Mein "ja" in #14 bezog sich darauf, dass physische und synthetische ETFs Sondervermögen sind, und bei einer Pleite des depotführenden Instituts nicht betroffen sind.
Die von dir in #15 zitierte mögliche "Pleite der Partnerbank" ist ja (in der Regel) nicht deine depotführende Bank, sondern eine (oder mehrere) von der Fondsgesellschaft ausgewählte.

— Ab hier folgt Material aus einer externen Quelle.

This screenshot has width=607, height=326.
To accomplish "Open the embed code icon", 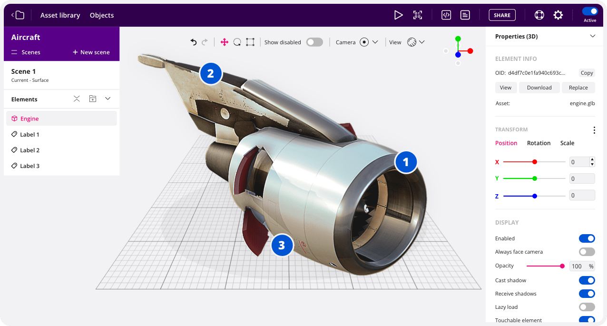I will pos(446,15).
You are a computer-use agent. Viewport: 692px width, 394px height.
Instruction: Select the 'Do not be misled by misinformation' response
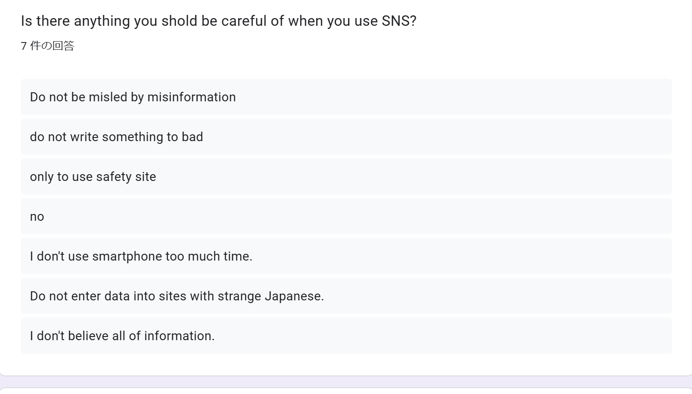point(346,97)
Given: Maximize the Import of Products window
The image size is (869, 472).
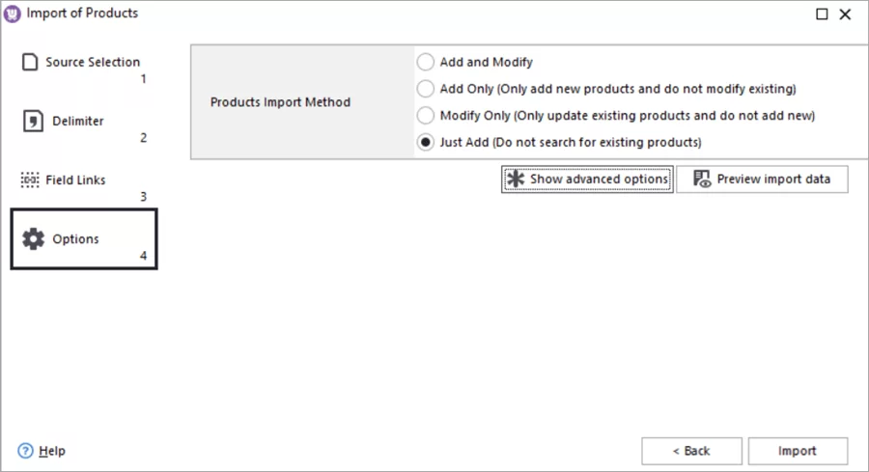Looking at the screenshot, I should (x=822, y=14).
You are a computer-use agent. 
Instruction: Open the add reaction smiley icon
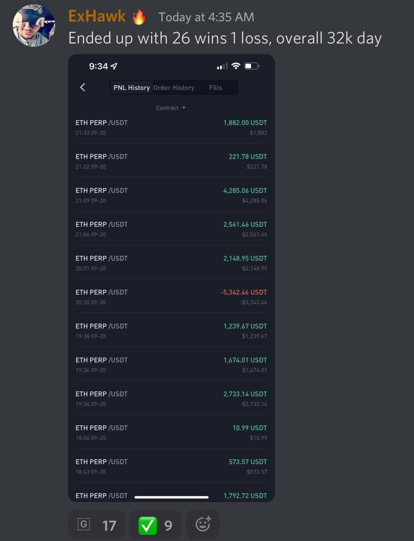point(203,524)
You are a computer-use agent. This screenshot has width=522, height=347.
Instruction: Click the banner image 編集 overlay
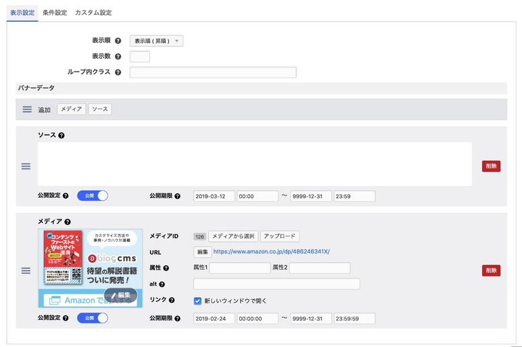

Der nächst Abschnitt ist hypothetisch, weil ich ziemlich sicher bin, dass die EInlagensicherung nicht greift, wenn der Fall "Pleite einer Partnerbank" bei einem synthetischen ETF eintritt:
Annahme:
- Du hast bei zwei verschiedenen Kreditinstituten ein Depot.
- In beiden Depots liegt der gleiche (synthetische) ETF - oder auch verschiedene ETFs, die aber die gleiche Partnerbank haben.
- Die Partnerbank geht Pleite
-> Dann bist du (indirekt) _ein_ Kunde _einer_ Bank (der Pleite gegangenen Partnerbank) und die Entschädigungssumme ist gedeckelt. Die Aufteilung auf zwei Depots hilft also nicht.
(Dabei kommt mir gerade der Gedanke, dass als Partnerbanken bei einem International gehandelten Fond möglicherweise auch Banken im Spiel sind, die weder der deutschen noch der europäischen Einlagensicherung unterliegen.)